- [What needs to be done]: Return the following lines and nothing else: the one holding "The height and" and all those after it in the records below, unchanged, minus any pictures.

- [Provided data]:
****************************************

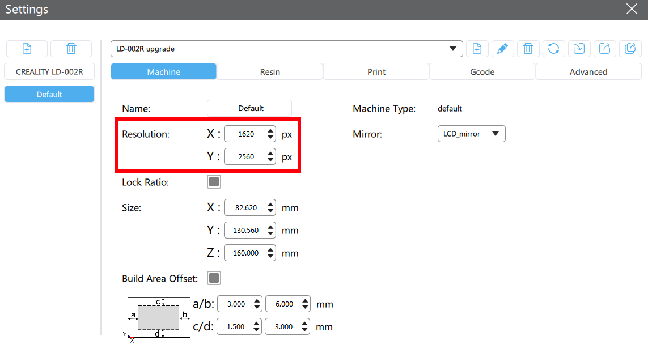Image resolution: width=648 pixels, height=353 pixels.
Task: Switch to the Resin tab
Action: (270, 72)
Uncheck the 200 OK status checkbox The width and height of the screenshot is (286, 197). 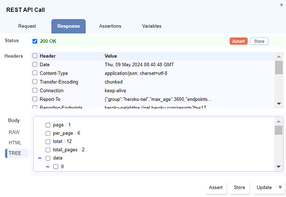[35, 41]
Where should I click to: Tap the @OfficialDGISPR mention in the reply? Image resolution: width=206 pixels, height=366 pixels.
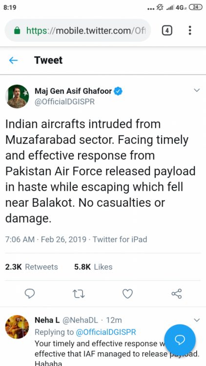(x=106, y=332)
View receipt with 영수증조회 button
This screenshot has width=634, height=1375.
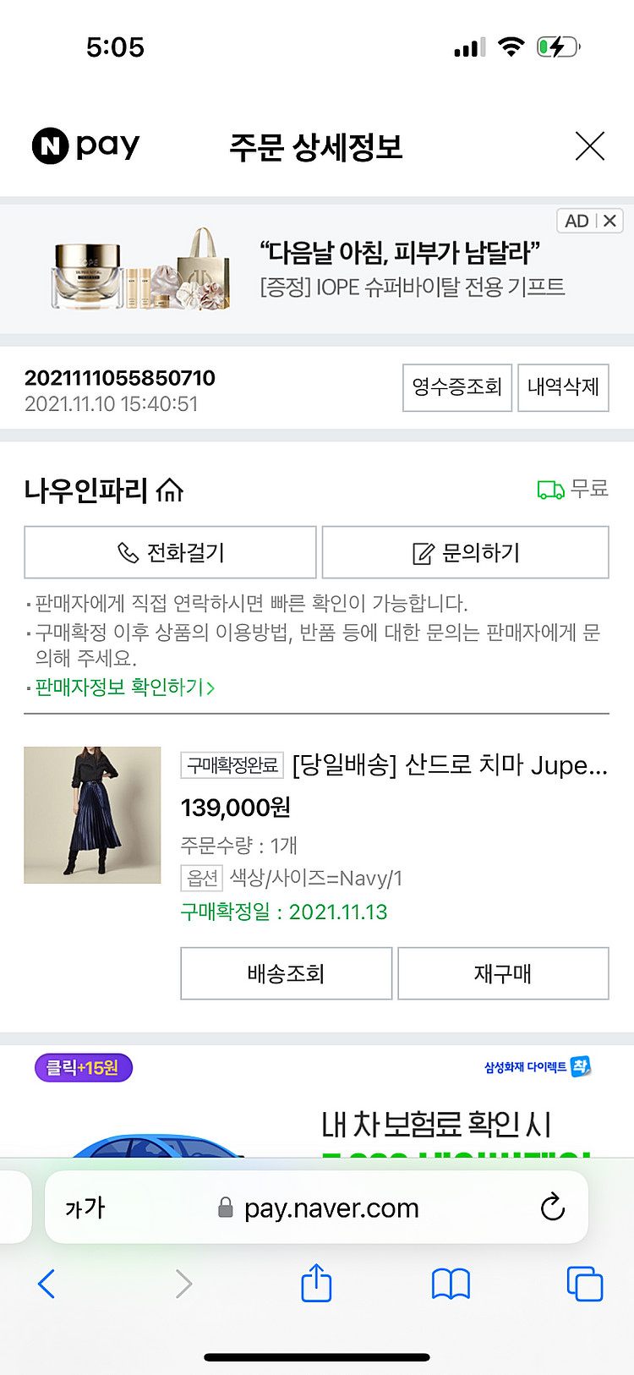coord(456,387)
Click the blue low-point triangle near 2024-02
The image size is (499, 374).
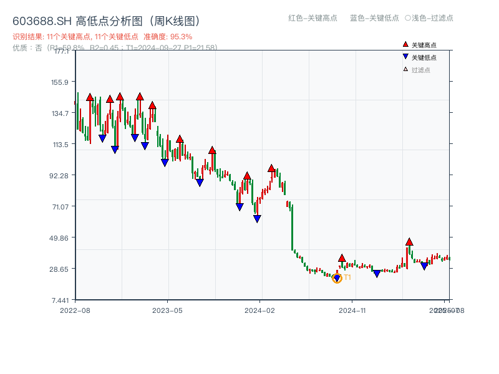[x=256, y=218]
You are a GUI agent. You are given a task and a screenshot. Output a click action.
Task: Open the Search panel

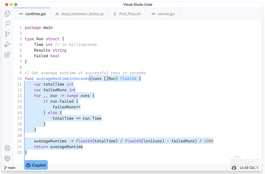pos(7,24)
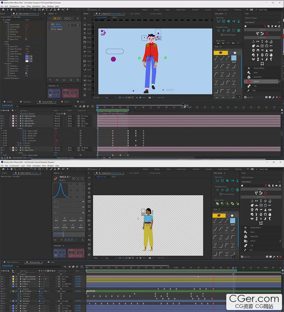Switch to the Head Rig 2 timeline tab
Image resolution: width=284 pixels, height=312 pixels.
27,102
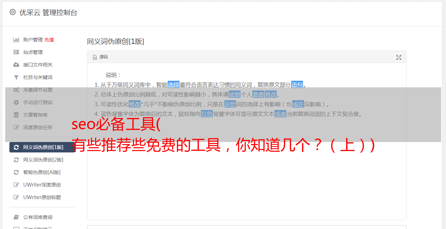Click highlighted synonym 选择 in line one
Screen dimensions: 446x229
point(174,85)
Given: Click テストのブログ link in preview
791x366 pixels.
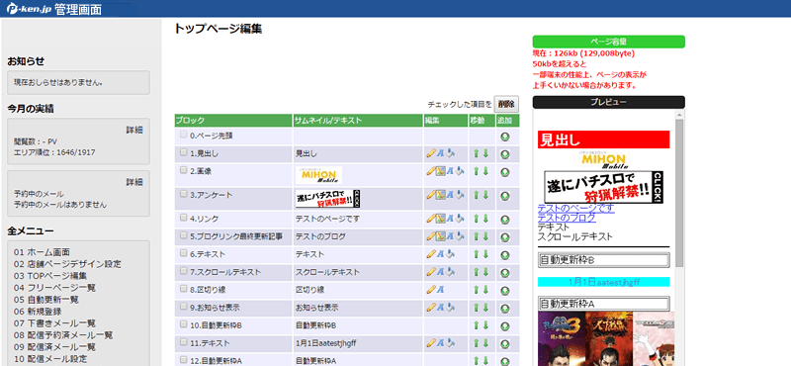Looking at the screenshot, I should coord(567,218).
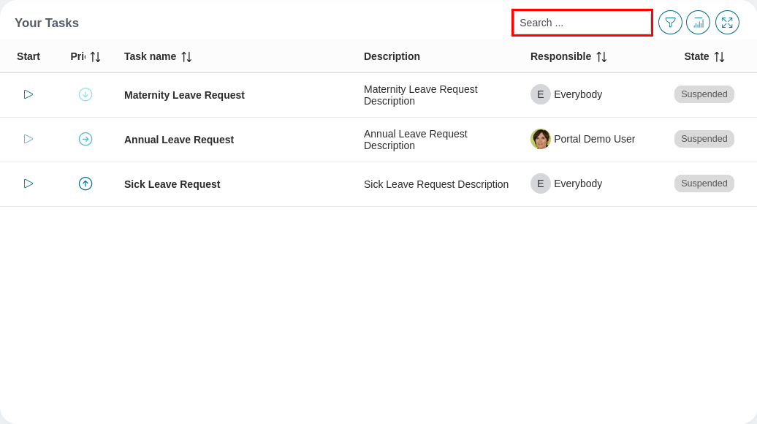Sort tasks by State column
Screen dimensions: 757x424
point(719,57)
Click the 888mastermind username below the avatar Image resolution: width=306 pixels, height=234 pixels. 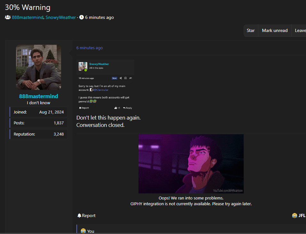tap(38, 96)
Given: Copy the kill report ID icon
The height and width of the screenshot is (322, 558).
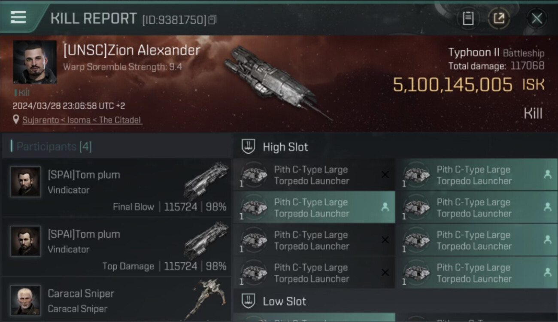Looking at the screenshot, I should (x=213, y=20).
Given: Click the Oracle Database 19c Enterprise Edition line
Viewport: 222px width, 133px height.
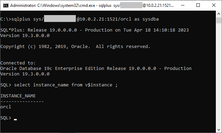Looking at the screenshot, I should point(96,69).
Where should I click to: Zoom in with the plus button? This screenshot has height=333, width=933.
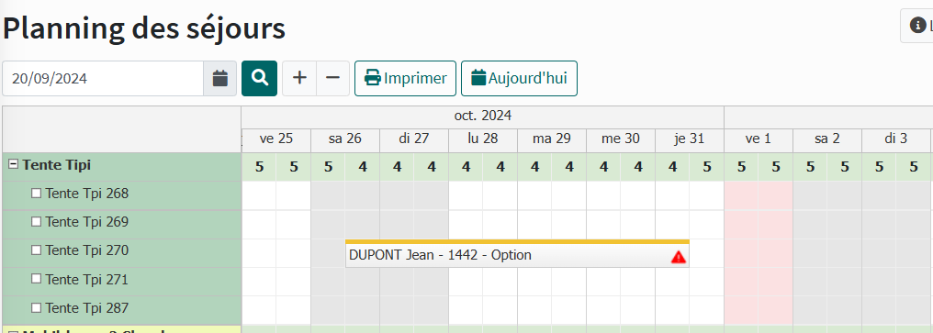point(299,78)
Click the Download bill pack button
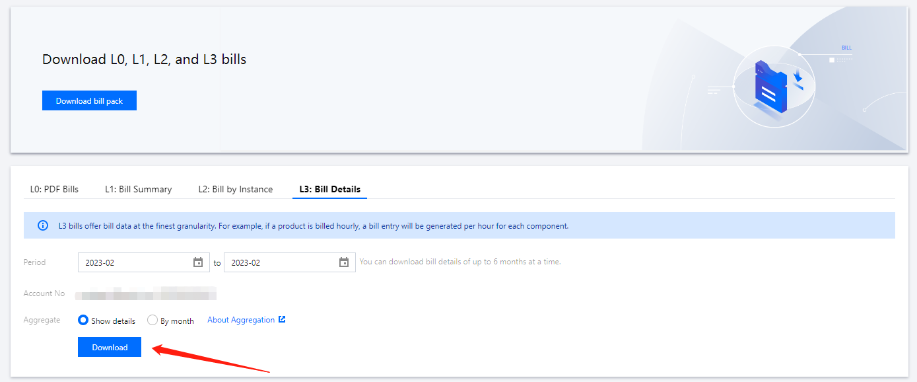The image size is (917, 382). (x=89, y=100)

****************************************

- [Your solution]:
The height and width of the screenshot is (322, 558).
Looking at the screenshot, I should (x=213, y=20).
Given: Click the Oracle Database 19c Enterprise Edition line
Viewport: 222px width, 133px height.
Looking at the screenshot, I should point(96,69).
Where should I click to: Zoom in with the plus button? This screenshot has height=333, width=933.
point(299,78)
Click the Download bill pack button
The image size is (917, 382). (x=89, y=100)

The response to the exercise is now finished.